§ **Your goal**: Would you transcribe all of the entries that follow, word for word?

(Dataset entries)
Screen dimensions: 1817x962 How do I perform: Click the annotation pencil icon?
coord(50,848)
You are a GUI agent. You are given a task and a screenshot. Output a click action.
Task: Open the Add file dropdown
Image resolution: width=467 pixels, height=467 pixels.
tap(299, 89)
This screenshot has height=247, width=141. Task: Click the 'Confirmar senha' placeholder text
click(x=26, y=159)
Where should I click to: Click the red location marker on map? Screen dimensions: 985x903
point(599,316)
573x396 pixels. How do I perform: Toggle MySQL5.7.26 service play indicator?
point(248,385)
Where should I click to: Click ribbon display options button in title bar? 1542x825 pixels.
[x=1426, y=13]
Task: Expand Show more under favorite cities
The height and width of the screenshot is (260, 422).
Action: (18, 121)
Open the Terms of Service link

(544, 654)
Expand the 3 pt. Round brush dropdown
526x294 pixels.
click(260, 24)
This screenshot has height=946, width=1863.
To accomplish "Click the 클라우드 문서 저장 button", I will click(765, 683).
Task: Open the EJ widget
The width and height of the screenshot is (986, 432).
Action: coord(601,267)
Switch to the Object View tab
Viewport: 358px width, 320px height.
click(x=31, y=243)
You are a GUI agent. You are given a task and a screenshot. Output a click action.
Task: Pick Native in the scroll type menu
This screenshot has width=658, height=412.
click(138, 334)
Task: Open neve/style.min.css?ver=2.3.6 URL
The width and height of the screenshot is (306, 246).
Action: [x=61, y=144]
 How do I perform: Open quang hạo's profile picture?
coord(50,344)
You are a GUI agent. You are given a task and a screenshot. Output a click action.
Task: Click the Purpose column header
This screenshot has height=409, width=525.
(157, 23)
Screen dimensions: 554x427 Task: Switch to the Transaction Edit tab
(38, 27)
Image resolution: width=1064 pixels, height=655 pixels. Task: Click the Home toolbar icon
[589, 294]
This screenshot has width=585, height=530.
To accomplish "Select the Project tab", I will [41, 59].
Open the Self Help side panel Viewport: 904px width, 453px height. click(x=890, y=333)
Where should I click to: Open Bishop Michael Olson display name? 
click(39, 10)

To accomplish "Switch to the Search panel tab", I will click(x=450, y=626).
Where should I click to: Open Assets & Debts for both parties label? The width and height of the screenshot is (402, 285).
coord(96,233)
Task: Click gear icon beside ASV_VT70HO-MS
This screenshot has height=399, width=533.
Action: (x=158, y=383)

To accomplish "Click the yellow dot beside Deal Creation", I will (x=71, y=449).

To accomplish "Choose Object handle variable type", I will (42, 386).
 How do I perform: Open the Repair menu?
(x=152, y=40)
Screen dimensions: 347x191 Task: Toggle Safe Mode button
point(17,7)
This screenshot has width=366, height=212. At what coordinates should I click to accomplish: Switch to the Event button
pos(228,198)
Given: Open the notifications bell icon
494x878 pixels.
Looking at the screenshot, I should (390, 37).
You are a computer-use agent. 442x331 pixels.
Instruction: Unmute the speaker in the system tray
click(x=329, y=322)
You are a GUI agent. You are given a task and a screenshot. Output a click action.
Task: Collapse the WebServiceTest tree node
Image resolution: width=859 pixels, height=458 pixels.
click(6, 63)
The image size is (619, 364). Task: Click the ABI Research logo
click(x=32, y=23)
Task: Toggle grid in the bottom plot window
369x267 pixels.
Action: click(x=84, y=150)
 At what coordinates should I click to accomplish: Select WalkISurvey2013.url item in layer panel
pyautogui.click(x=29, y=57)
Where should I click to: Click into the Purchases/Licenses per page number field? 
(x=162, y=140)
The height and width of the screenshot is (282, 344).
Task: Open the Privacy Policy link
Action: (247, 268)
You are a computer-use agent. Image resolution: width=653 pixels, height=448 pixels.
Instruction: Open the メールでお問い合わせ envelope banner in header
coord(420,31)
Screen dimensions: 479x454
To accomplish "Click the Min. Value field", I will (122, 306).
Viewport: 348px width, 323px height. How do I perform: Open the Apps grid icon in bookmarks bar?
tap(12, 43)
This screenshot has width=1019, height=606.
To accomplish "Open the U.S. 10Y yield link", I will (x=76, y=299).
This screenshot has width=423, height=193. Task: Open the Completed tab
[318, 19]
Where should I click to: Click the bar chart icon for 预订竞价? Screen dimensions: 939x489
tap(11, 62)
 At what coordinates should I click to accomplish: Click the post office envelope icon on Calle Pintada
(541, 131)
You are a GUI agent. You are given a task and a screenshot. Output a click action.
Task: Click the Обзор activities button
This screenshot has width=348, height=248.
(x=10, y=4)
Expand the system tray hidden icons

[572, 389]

§ **Response below**:
Screen dimensions: 1817x962 How do I perform: Click the annotation pencil icon?
coord(50,848)
You are a GUI agent. You are given a task and a screenshot. Output a click action.
Task: Open the Add file dropdown
Image resolution: width=467 pixels, height=467 pixels.
tap(299, 89)
This screenshot has height=247, width=141. Task: Click the 'Confirmar senha' placeholder text
click(x=26, y=159)
Where should I click to: Click the red location marker on map? Screen dimensions: 985x903
point(599,316)
573x396 pixels. How do I perform: Toggle MySQL5.7.26 service play indicator?
point(248,385)
Where should I click to: Click ribbon display options button in title bar? 1542x825 pixels.
[x=1426, y=13]
Task: Expand Show more under favorite cities
The height and width of the screenshot is (260, 422).
Action: (18, 121)
Open the Terms of Service link

(544, 654)
Expand the 3 pt. Round brush dropdown
526x294 pixels.
click(260, 24)
This screenshot has height=946, width=1863.
To accomplish "Click the 클라우드 문서 저장 button", I will click(765, 683).
Task: Open the EJ widget
The width and height of the screenshot is (986, 432).
Action: coord(601,267)
Switch to the Object View tab
Viewport: 358px width, 320px height.
click(x=31, y=243)
You are a GUI agent. You are given a task and a screenshot. Output a click action.
Task: Pick Native in the scroll type menu
This screenshot has width=658, height=412.
click(138, 334)
Task: Open neve/style.min.css?ver=2.3.6 URL
The width and height of the screenshot is (306, 246).
Action: [x=61, y=144]
 How do I perform: Open quang hạo's profile picture?
coord(50,344)
You are a GUI agent. You are given a task and a screenshot. Output a click action.
Task: Click the Purpose column header
This screenshot has height=409, width=525.
(157, 23)
Screen dimensions: 554x427 Task: Switch to the Transaction Edit tab
(38, 27)
Image resolution: width=1064 pixels, height=655 pixels. Task: Click the Home toolbar icon
[589, 294]
This screenshot has width=585, height=530.
To accomplish "Select the Project tab", I will [41, 59].
Open the Self Help side panel Viewport: 904px width, 453px height. click(x=890, y=333)
Where should I click to: Open Bishop Michael Olson display name? 
click(39, 10)

To accomplish "Switch to the Search panel tab", I will click(x=450, y=626).
Where should I click to: Open Assets & Debts for both parties label? The width and height of the screenshot is (402, 285).
coord(96,233)
Task: Click gear icon beside ASV_VT70HO-MS
This screenshot has height=399, width=533.
Action: (x=158, y=383)

To accomplish "Click the yellow dot beside Deal Creation", I will (x=71, y=449).

To accomplish "Choose Object handle variable type", I will (42, 386).
 How do I perform: Open the Repair menu?
(x=152, y=40)
Screen dimensions: 347x191 Task: Toggle Safe Mode button
point(17,7)
This screenshot has width=366, height=212. At what coordinates should I click to accomplish: Switch to the Event button
pos(228,198)
Given: Open the notifications bell icon
494x878 pixels.
Looking at the screenshot, I should (390, 37).
You are a computer-use agent. 442x331 pixels.
Instruction: Unmute the speaker in the system tray
click(x=329, y=322)
You are a GUI agent. You are given a task and a screenshot. Output a click action.
Task: Collapse the WebServiceTest tree node
Image resolution: width=859 pixels, height=458 pixels.
click(6, 63)
The image size is (619, 364). Task: Click the ABI Research logo
click(x=32, y=23)
Task: Toggle grid in the bottom plot window
369x267 pixels.
Action: click(x=84, y=150)
 At what coordinates should I click to accomplish: Select WalkISurvey2013.url item in layer panel
pyautogui.click(x=29, y=57)
Where should I click to: Click into the Purchases/Licenses per page number field? 
(x=162, y=140)
The height and width of the screenshot is (282, 344).
Task: Open the Privacy Policy link
Action: (247, 268)
You are a computer-use agent. Image resolution: width=653 pixels, height=448 pixels.
Instruction: Open the メールでお問い合わせ envelope banner in header
coord(420,31)
Screen dimensions: 479x454
To accomplish "Click the Min. Value field", I will (122, 306).
Viewport: 348px width, 323px height. How do I perform: Open the Apps grid icon in bookmarks bar?
tap(12, 43)
This screenshot has width=1019, height=606.
To accomplish "Open the U.S. 10Y yield link", I will (x=76, y=299).
This screenshot has width=423, height=193. Task: Open the Completed tab
[318, 19]
Where should I click to: Click the bar chart icon for 预订竞价? Screen dimensions: 939x489
tap(11, 62)
 At what coordinates should I click to accomplish: Click the post office envelope icon on Calle Pintada
(541, 131)
You are a GUI agent. You are given a task and a screenshot. Output a click action.
Task: Click the Обзор activities button
This screenshot has width=348, height=248.
(x=10, y=4)
Expand the system tray hidden icons

[572, 389]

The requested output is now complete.